##### Data to process #####

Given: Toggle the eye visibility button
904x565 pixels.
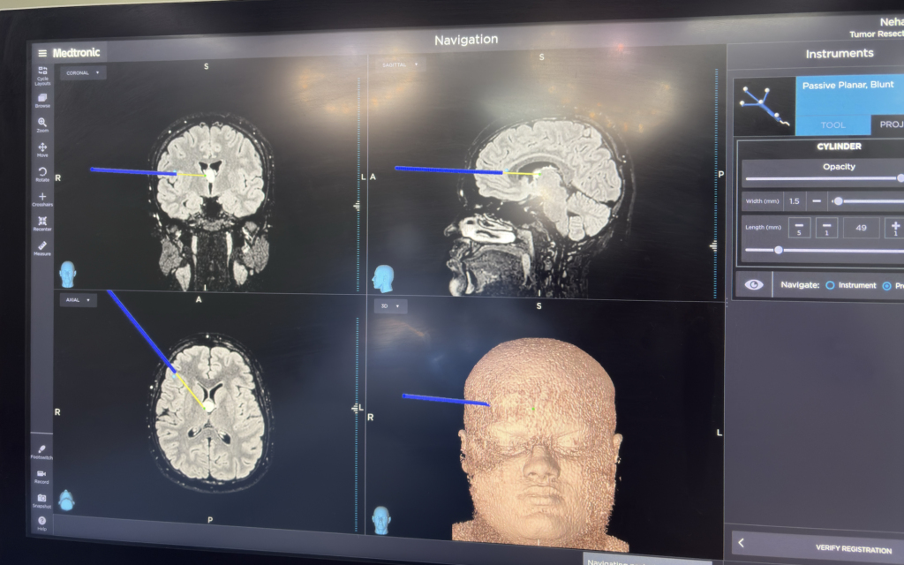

#####
##### Data to process #####

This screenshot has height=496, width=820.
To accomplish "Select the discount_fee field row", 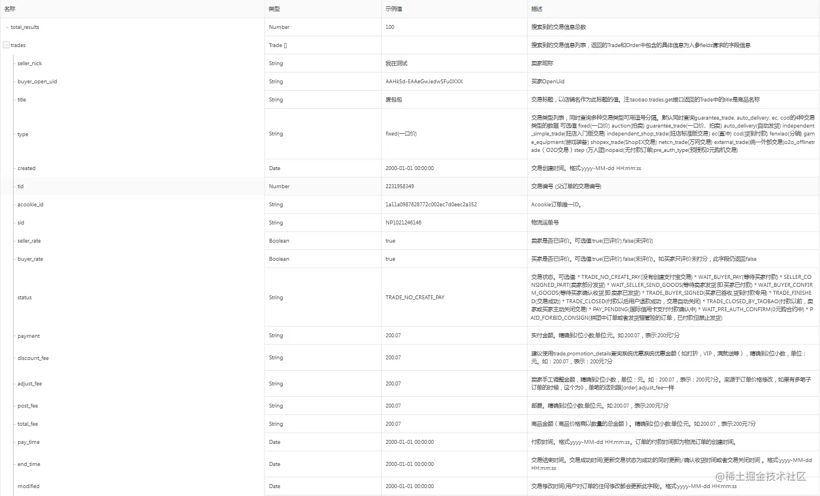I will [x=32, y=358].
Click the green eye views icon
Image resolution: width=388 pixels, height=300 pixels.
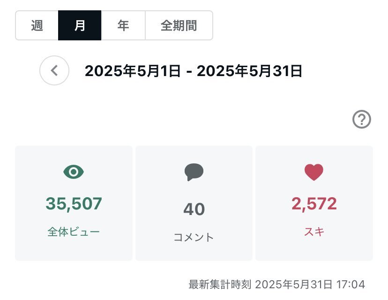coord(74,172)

#####

Task to complete =
Please copy the lines above from the line with "Given: Toggle the eye visibility button" up to and including the line with "904x565 pixels.", exactly as written and with nothing else.

Your response =
Given: Toggle the eye visibility button
904x565 pixels.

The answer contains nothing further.